→ **WHAT IS NEEDED**: As an exercise, copy out the entries exactly as written.

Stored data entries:
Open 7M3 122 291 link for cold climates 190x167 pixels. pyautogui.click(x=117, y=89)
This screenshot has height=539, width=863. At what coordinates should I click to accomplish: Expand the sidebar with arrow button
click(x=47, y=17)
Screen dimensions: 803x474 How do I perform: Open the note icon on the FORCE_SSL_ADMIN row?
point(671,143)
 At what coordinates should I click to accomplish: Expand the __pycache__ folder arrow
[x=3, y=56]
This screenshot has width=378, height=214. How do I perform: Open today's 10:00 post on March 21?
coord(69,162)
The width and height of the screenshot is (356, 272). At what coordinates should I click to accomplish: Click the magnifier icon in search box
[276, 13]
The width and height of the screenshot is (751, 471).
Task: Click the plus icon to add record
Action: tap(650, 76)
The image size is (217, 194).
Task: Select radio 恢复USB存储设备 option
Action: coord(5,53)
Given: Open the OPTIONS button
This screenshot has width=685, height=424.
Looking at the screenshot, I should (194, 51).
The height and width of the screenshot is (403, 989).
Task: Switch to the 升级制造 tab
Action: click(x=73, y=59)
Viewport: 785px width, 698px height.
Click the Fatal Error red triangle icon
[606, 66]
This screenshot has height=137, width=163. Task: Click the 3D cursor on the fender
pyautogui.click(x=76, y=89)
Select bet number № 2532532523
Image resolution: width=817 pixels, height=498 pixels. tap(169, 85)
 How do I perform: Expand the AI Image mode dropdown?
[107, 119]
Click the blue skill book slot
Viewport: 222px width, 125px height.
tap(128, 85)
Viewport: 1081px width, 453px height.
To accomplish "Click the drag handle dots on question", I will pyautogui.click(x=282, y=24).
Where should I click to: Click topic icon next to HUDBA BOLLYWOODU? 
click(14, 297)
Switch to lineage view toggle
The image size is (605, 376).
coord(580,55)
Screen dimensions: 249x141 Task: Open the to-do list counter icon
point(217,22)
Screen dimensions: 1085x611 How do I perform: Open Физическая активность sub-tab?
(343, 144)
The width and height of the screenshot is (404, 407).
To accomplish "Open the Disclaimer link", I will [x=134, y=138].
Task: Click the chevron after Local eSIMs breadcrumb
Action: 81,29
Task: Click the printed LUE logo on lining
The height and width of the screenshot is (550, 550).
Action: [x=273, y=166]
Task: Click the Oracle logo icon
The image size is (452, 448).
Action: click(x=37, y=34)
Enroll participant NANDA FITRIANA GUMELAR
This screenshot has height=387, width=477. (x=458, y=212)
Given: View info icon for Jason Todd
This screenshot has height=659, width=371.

→ **YOUR SOLUTION**:
Open 7M3 122 291 link for cold climates 190x167 pixels. pyautogui.click(x=117, y=89)
This screenshot has height=539, width=863. At what coordinates should I click to accomplish: Expand the sidebar with arrow button
click(x=47, y=17)
Screen dimensions: 803x474 How do I perform: Open the note icon on the FORCE_SSL_ADMIN row?
point(671,143)
 At what coordinates should I click to accomplish: Expand the __pycache__ folder arrow
[x=3, y=56]
This screenshot has width=378, height=214. How do I perform: Open today's 10:00 post on March 21?
coord(69,162)
The width and height of the screenshot is (356, 272). At what coordinates should I click to accomplish: Click the magnifier icon in search box
[276, 13]
The width and height of the screenshot is (751, 471).
Task: Click the plus icon to add record
Action: tap(650, 76)
The image size is (217, 194).
Task: Select radio 恢复USB存储设备 option
Action: coord(5,53)
Given: Open the OPTIONS button
This screenshot has width=685, height=424.
Looking at the screenshot, I should (194, 51).
The height and width of the screenshot is (403, 989).
Task: Switch to the 升级制造 tab
Action: click(x=73, y=59)
Viewport: 785px width, 698px height.
Click the Fatal Error red triangle icon
[606, 66]
This screenshot has height=137, width=163. Task: Click the 3D cursor on the fender
pyautogui.click(x=76, y=89)
Select bet number № 2532532523
Image resolution: width=817 pixels, height=498 pixels. tap(169, 85)
 How do I perform: Expand the AI Image mode dropdown?
[107, 119]
Click the blue skill book slot
Viewport: 222px width, 125px height.
tap(128, 85)
Viewport: 1081px width, 453px height.
To accomplish "Click the drag handle dots on question", I will pyautogui.click(x=282, y=24).
Where should I click to: Click topic icon next to HUDBA BOLLYWOODU? 
click(14, 297)
Switch to lineage view toggle
The image size is (605, 376).
coord(580,55)
Screen dimensions: 249x141 Task: Open the to-do list counter icon
point(217,22)
Screen dimensions: 1085x611 How do I perform: Open Физическая активность sub-tab?
(343, 144)
The width and height of the screenshot is (404, 407).
To accomplish "Open the Disclaimer link", I will [x=134, y=138].
Task: Click the chevron after Local eSIMs breadcrumb
Action: 81,29
Task: Click the printed LUE logo on lining
The height and width of the screenshot is (550, 550).
Action: [x=273, y=166]
Task: Click the Oracle logo icon
The image size is (452, 448).
Action: click(x=37, y=34)
Enroll participant NANDA FITRIANA GUMELAR
This screenshot has height=387, width=477. (x=458, y=212)
Given: View info icon for Jason Todd
This screenshot has height=659, width=371.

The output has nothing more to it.